Prowadzenie śledztwa w sprawie ks. Andrzeja Dymera potwierdziła szczecińska prokuratura - pisze Onet. Śledczy nie ujawniają jednak szczegółów.

"Jak ustaliliśmy, chodzi o artykuł 155 kodeksu karnego, który mówi o nieumyślnym spowodowaniu śmierci. Według naszych informacji, ciało księdza zostało zabezpieczone przez śledczych do badań" - czytamy na portalu.

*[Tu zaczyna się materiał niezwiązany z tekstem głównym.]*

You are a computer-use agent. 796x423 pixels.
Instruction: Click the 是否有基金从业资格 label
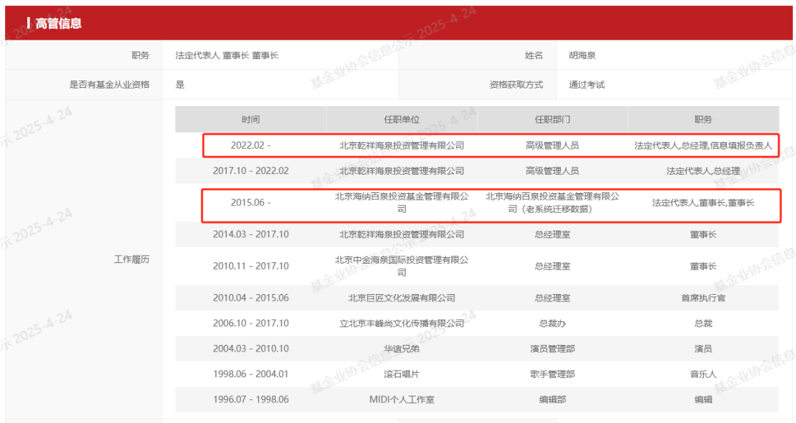109,85

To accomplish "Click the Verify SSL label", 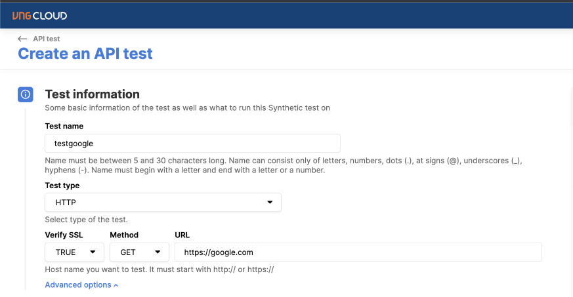I will click(x=66, y=235).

Ks. Dymer zmarł 16 lutego po długiej chorobie nowotworowej. Jak pisał Onet, stan duchownego już od dawna był ciężki.

Oskarżenia o pedofilię

12 lutego kwartalnik "Więź" podał, że abp Andrzej Dzięga odwołał ks. Andrzeja Dymera z funkcji dyrektora Instytutu Medycznego im. Jana Pawła II w Szczecinie. Według czasopisma metropolita szczecińsko-kamieński decyzję podjął podczas spotkania z mężczyzną, który przed laty był wykorzystany seksualnie przez kapłana.

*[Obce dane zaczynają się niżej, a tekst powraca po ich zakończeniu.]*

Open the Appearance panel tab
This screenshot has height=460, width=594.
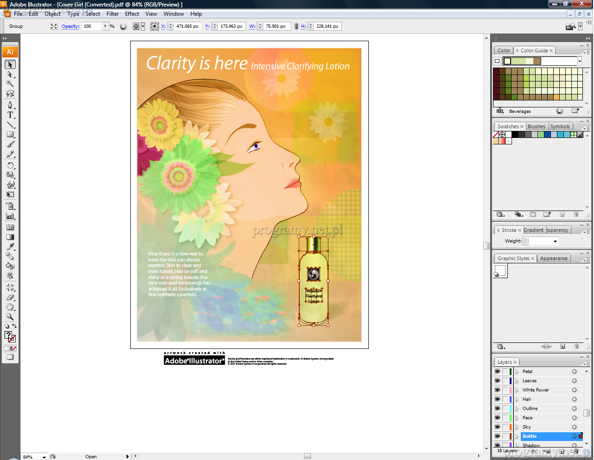click(553, 258)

Z reportażu TVN 24 wypuszczonego 15 lutego "Najdłuższy proces Kościoła" wynika, że ks. Dymer wykorzystywał seksualnie osoby nieletnie, a szczecińscy biskupi wiedzieli o tym od 1995 r. Śledztwo wszczęto jednak dopiero po publikacji dziennikarzy "Gazety Wyborczej" w 2008 roku.

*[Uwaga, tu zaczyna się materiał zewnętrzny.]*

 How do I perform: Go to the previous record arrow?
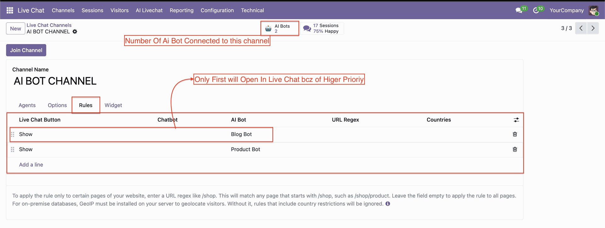(x=581, y=28)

W tym samym roku kościelny trybunał skazał duchownego za molestowanie seksualne wychowanków. Dymer złożył apelację. Do dziś ostatecznego wyroku instytucji Kościoła wciąż nie ma. Nie zapadł także wyrok przed sądami świeckimi - przestępstwa się przedawniły. Duchownego nie spotkała ani kara, ani ostracyzm w Kościele instytucjonalnym. Przez długi okres nie odsunięto go też od pracy z dziećmi.